Rewrite the entries below, replacing each "Identify the location of" with "Determine the position of" and leaving everything else as it is.
*****
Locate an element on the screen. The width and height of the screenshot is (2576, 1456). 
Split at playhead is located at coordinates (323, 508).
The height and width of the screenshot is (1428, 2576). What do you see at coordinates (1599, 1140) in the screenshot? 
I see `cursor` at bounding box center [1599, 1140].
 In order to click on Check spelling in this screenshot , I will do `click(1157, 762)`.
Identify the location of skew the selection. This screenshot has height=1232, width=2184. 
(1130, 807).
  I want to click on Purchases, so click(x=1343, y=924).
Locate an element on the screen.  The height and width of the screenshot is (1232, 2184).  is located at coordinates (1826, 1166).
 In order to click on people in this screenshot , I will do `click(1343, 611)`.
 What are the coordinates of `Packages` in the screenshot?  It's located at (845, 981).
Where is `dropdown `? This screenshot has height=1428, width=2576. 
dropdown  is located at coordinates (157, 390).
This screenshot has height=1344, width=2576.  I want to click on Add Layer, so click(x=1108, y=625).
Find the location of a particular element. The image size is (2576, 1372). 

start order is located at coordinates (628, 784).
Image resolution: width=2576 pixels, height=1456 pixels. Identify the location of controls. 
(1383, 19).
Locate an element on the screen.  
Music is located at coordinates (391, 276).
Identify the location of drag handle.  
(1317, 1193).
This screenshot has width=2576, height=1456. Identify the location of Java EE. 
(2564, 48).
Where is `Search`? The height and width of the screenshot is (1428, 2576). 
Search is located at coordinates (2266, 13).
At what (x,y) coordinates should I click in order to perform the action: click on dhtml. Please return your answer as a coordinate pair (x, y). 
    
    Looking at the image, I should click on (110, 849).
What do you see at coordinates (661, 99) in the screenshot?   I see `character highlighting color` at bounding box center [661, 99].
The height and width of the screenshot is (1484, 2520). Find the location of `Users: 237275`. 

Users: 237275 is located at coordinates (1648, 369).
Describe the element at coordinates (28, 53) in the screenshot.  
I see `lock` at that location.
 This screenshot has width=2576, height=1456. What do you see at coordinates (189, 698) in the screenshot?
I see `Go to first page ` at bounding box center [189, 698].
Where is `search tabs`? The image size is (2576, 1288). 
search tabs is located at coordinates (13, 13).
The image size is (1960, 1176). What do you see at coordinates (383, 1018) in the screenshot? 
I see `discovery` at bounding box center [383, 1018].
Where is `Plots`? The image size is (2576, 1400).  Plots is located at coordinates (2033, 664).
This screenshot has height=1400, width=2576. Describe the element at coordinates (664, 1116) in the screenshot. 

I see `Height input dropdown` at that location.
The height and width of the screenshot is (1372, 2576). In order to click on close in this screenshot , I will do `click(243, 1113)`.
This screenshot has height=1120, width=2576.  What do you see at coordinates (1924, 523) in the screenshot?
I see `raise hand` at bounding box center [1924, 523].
*****
● **Answer to the problem**
Locate an element on the screen. The width and height of the screenshot is (2576, 1456). 
Split at playhead is located at coordinates (323, 508).
The height and width of the screenshot is (1428, 2576). What do you see at coordinates (1599, 1140) in the screenshot? 
I see `cursor` at bounding box center [1599, 1140].
 In order to click on Check spelling in this screenshot , I will do `click(1157, 762)`.
Determine the position of skew the selection. This screenshot has height=1232, width=2184. 
(1130, 807).
  I want to click on Purchases, so click(x=1343, y=924).
Locate an element on the screen.  The height and width of the screenshot is (1232, 2184).  is located at coordinates (1826, 1166).
 In order to click on people in this screenshot , I will do `click(1343, 611)`.
 What are the coordinates of `Packages` in the screenshot?  It's located at (845, 981).
Where is `dropdown `? This screenshot has height=1428, width=2576. 
dropdown  is located at coordinates (157, 390).
This screenshot has height=1344, width=2576.  I want to click on Add Layer, so click(x=1108, y=625).
Find the location of a particular element. The image size is (2576, 1372). 

start order is located at coordinates (628, 784).
Image resolution: width=2576 pixels, height=1456 pixels. Determine the position of controls. 
(1383, 19).
Locate an element on the screen.  
Music is located at coordinates (391, 276).
Determine the position of drag handle.  
(1317, 1193).
This screenshot has width=2576, height=1456. Determine the position of Java EE. 
(2564, 48).
Where is `Search`? The height and width of the screenshot is (1428, 2576). 
Search is located at coordinates (2266, 13).
At what (x,y) coordinates should I click in order to perform the action: click on dhtml. Please return your answer as a coordinate pair (x, y). 
    
    Looking at the image, I should click on (110, 849).
What do you see at coordinates (661, 99) in the screenshot?   I see `character highlighting color` at bounding box center [661, 99].
The height and width of the screenshot is (1484, 2520). Find the location of `Users: 237275`. 

Users: 237275 is located at coordinates (1648, 369).
Describe the element at coordinates (28, 53) in the screenshot.  
I see `lock` at that location.
 This screenshot has width=2576, height=1456. What do you see at coordinates (189, 698) in the screenshot?
I see `Go to first page ` at bounding box center [189, 698].
Where is `search tabs`? The image size is (2576, 1288). 
search tabs is located at coordinates (13, 13).
The image size is (1960, 1176). What do you see at coordinates (383, 1018) in the screenshot? 
I see `discovery` at bounding box center [383, 1018].
Where is `Plots`? The image size is (2576, 1400).  Plots is located at coordinates (2033, 664).
This screenshot has height=1400, width=2576. Describe the element at coordinates (664, 1116) in the screenshot. 

I see `Height input dropdown` at that location.
The height and width of the screenshot is (1372, 2576). In order to click on close in this screenshot , I will do `click(243, 1113)`.
This screenshot has height=1120, width=2576.  What do you see at coordinates (1924, 523) in the screenshot?
I see `raise hand` at bounding box center [1924, 523].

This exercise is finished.